*WORK TASK*
In the material below, find the line with "Screen dimensions: 1780x1282" and the line with "Task: Click the". Output exactly those two lines and all lines between them, leaving out pictures.
START INPUT DATA
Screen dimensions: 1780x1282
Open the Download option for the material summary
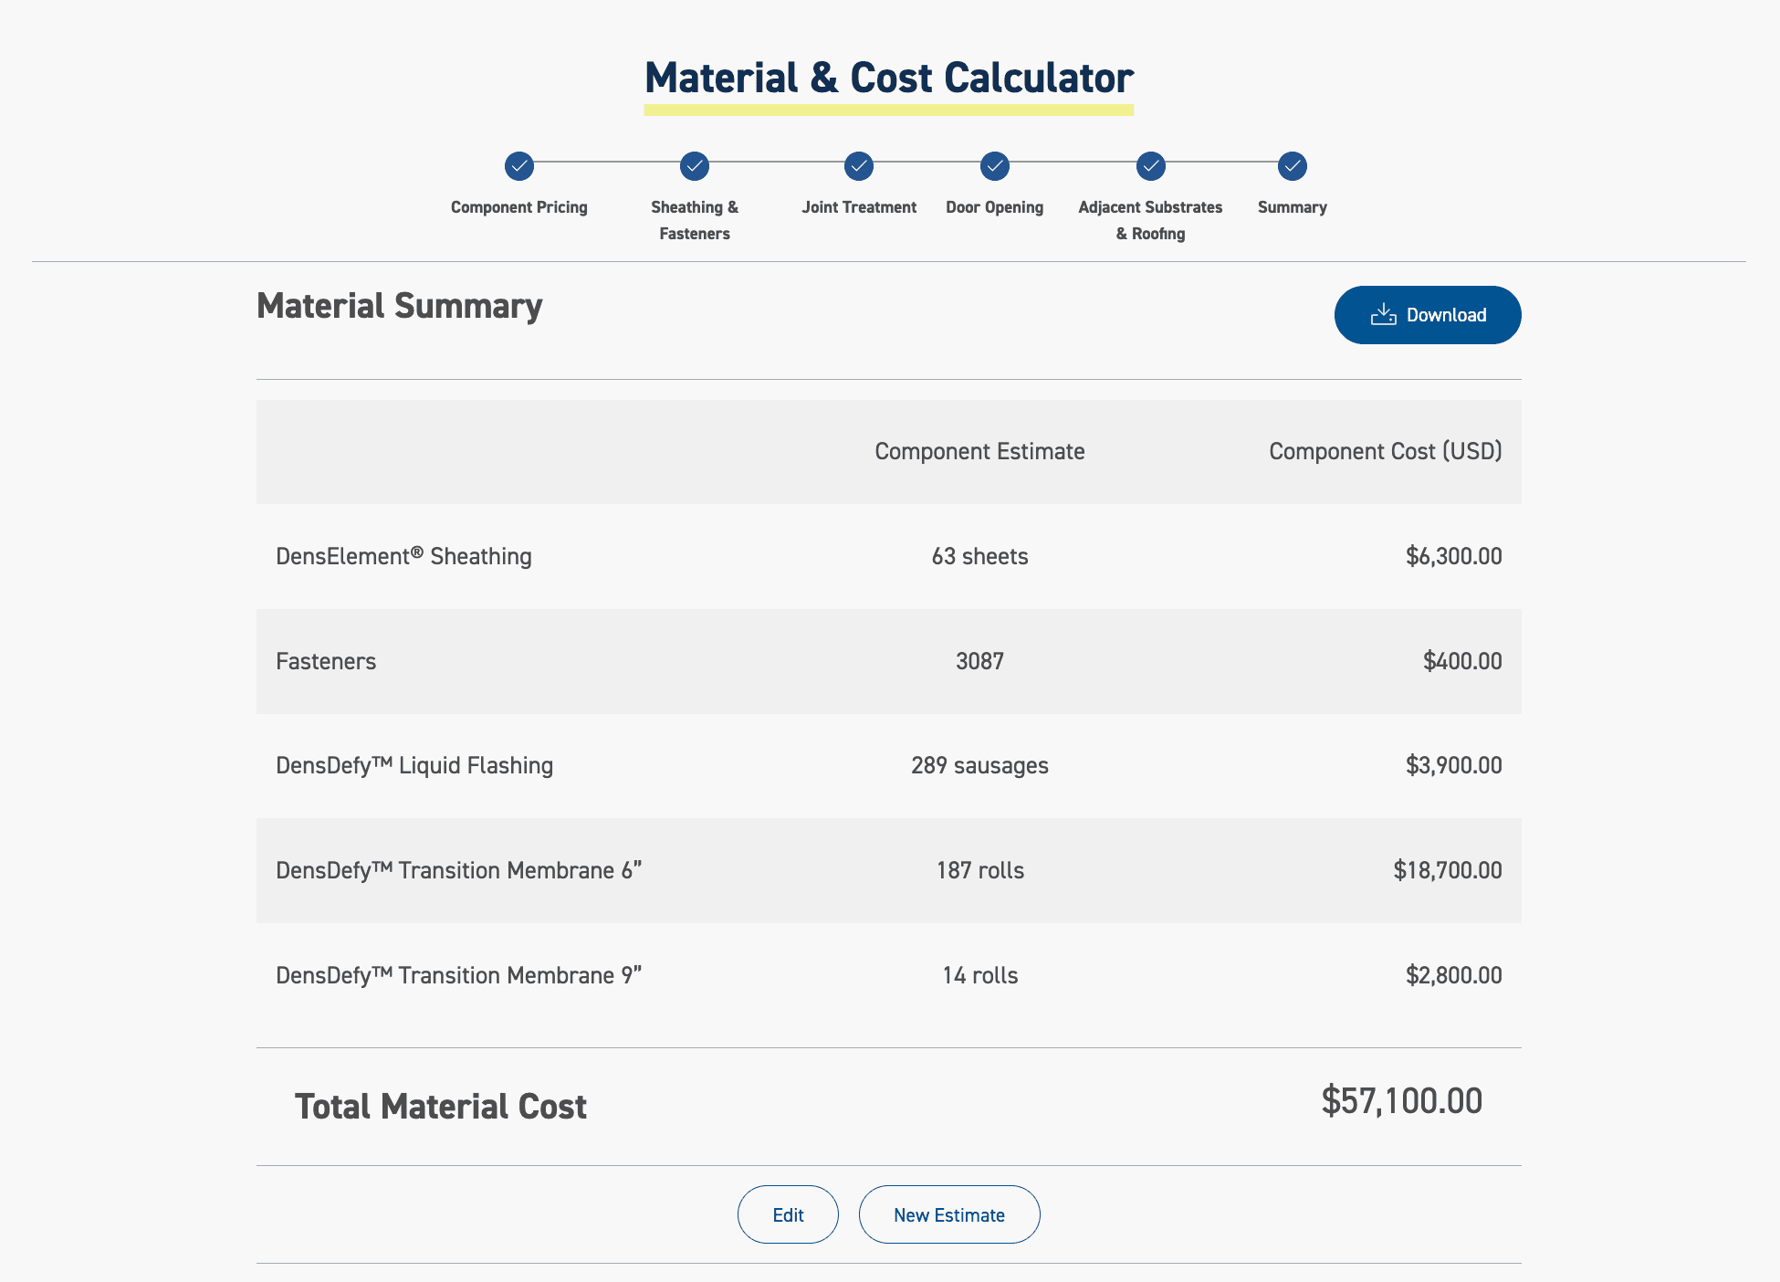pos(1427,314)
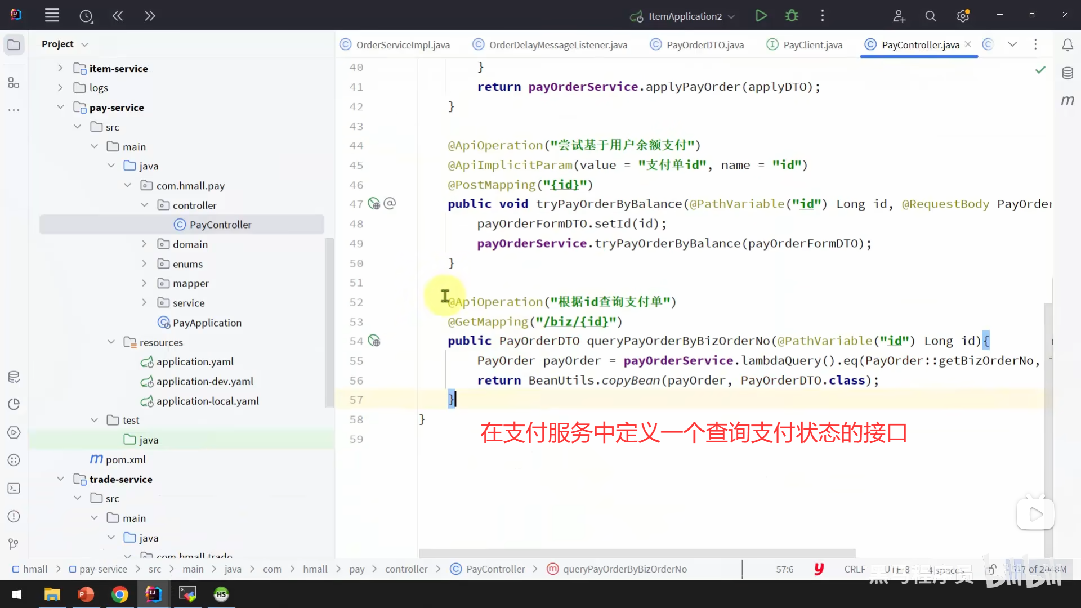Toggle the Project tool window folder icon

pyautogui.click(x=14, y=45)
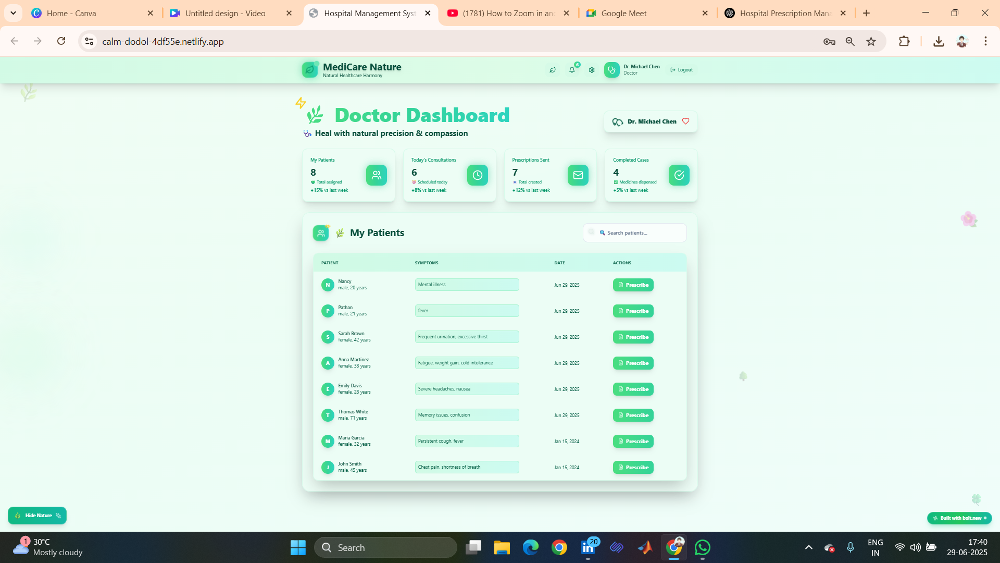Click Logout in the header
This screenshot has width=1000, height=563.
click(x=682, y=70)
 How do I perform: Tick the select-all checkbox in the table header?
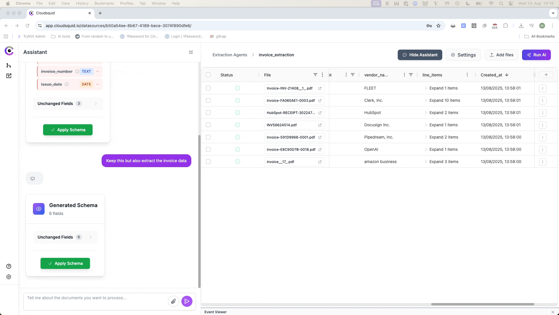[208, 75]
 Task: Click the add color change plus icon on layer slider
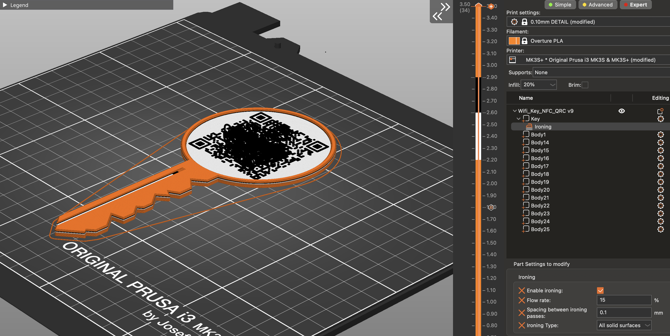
END INPUT DATA
START INPUT DATA
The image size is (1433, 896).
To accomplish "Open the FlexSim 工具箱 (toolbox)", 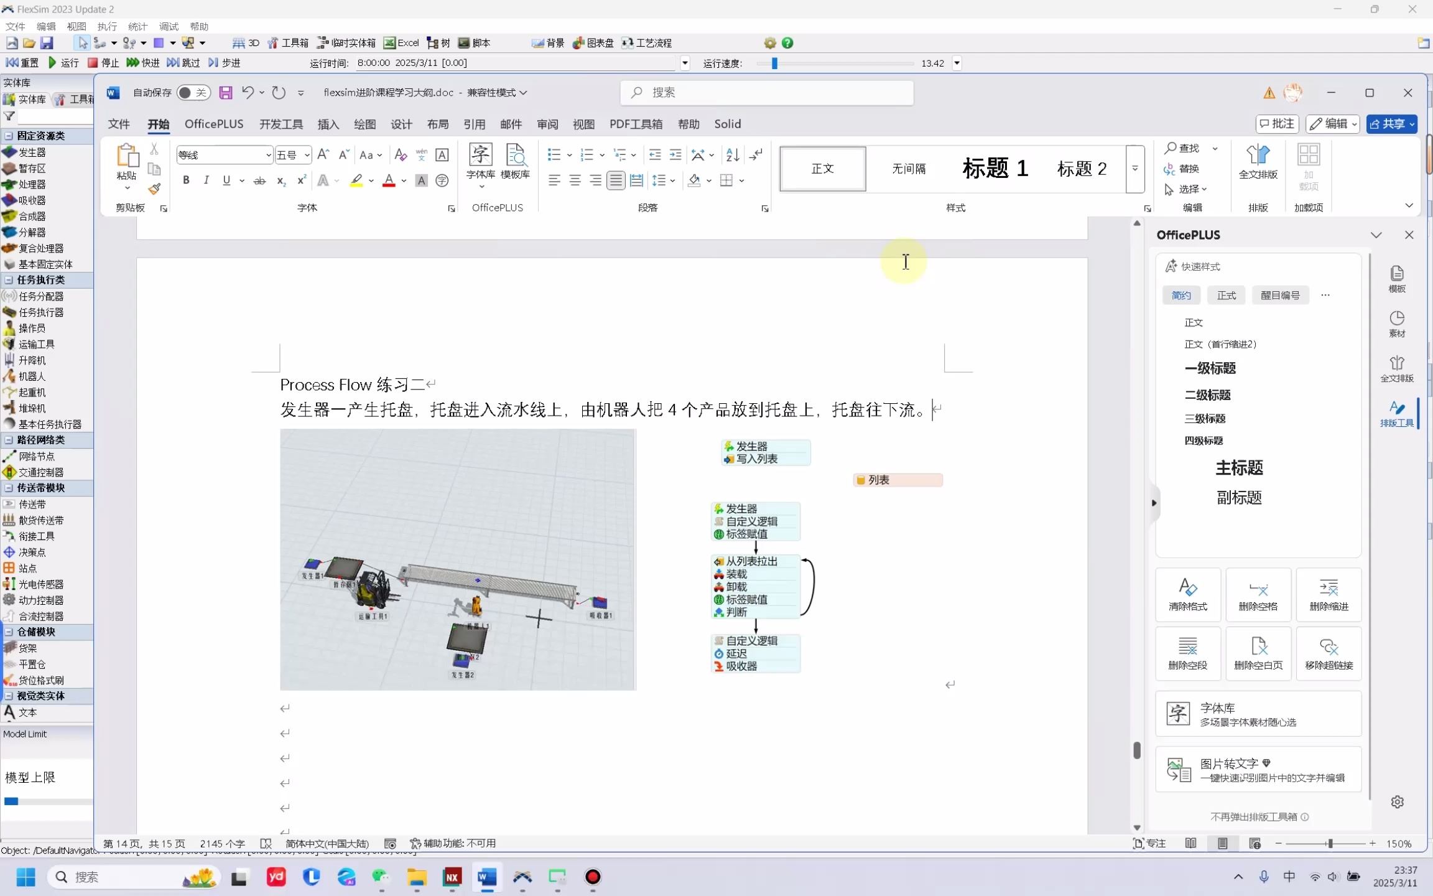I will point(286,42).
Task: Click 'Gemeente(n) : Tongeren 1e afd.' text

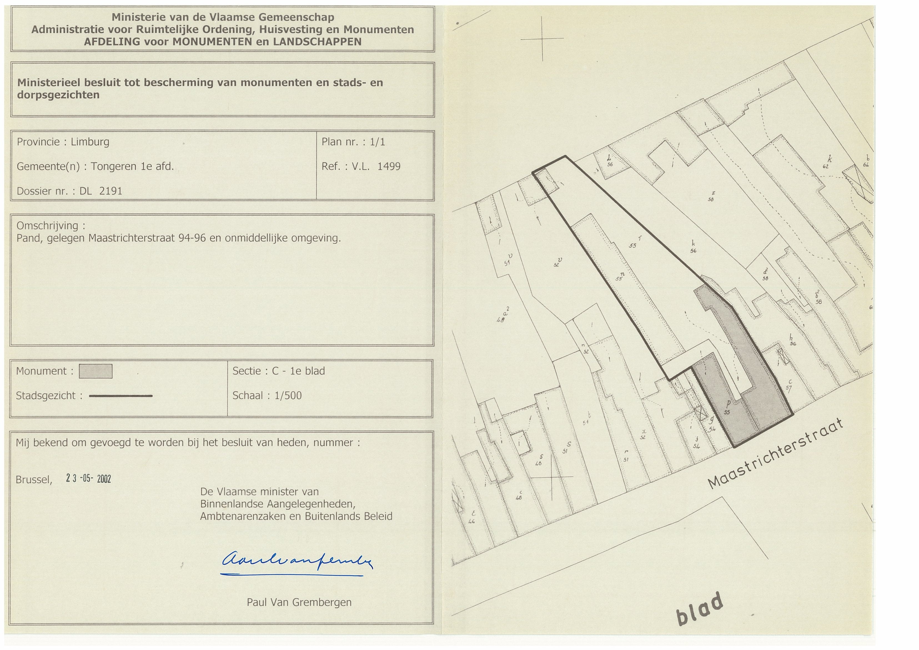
END INPUT DATA
START INPUT DATA
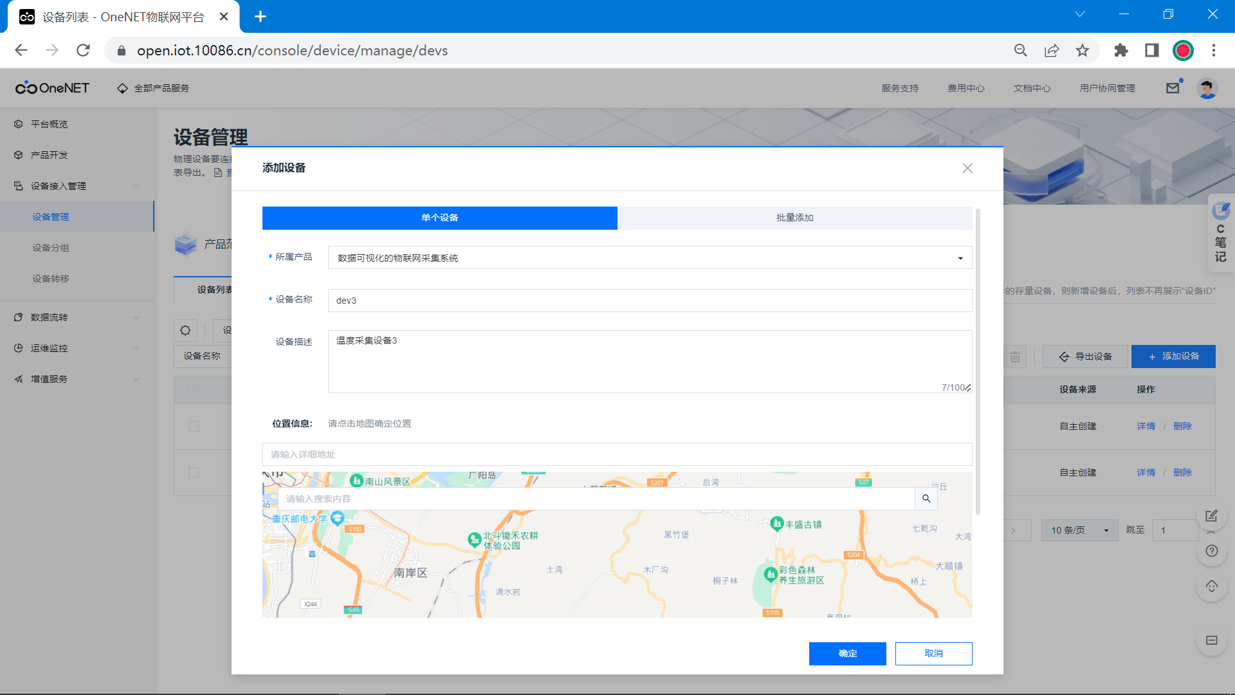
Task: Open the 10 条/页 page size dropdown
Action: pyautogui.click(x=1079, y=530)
END INPUT DATA
*YOUR SOLUTION*
Screen dimensions: 1780x1282
Open the Download option for the material summary
pos(1427,314)
Toggle the Project tool window folder icon

pyautogui.click(x=14, y=45)
Click Logout in the header
This screenshot has width=1000, height=563.
click(x=682, y=70)
 How do I perform: Tick the select-all checkbox in the table header?
[208, 75]
 Task: Click the add color change plus icon on layer slider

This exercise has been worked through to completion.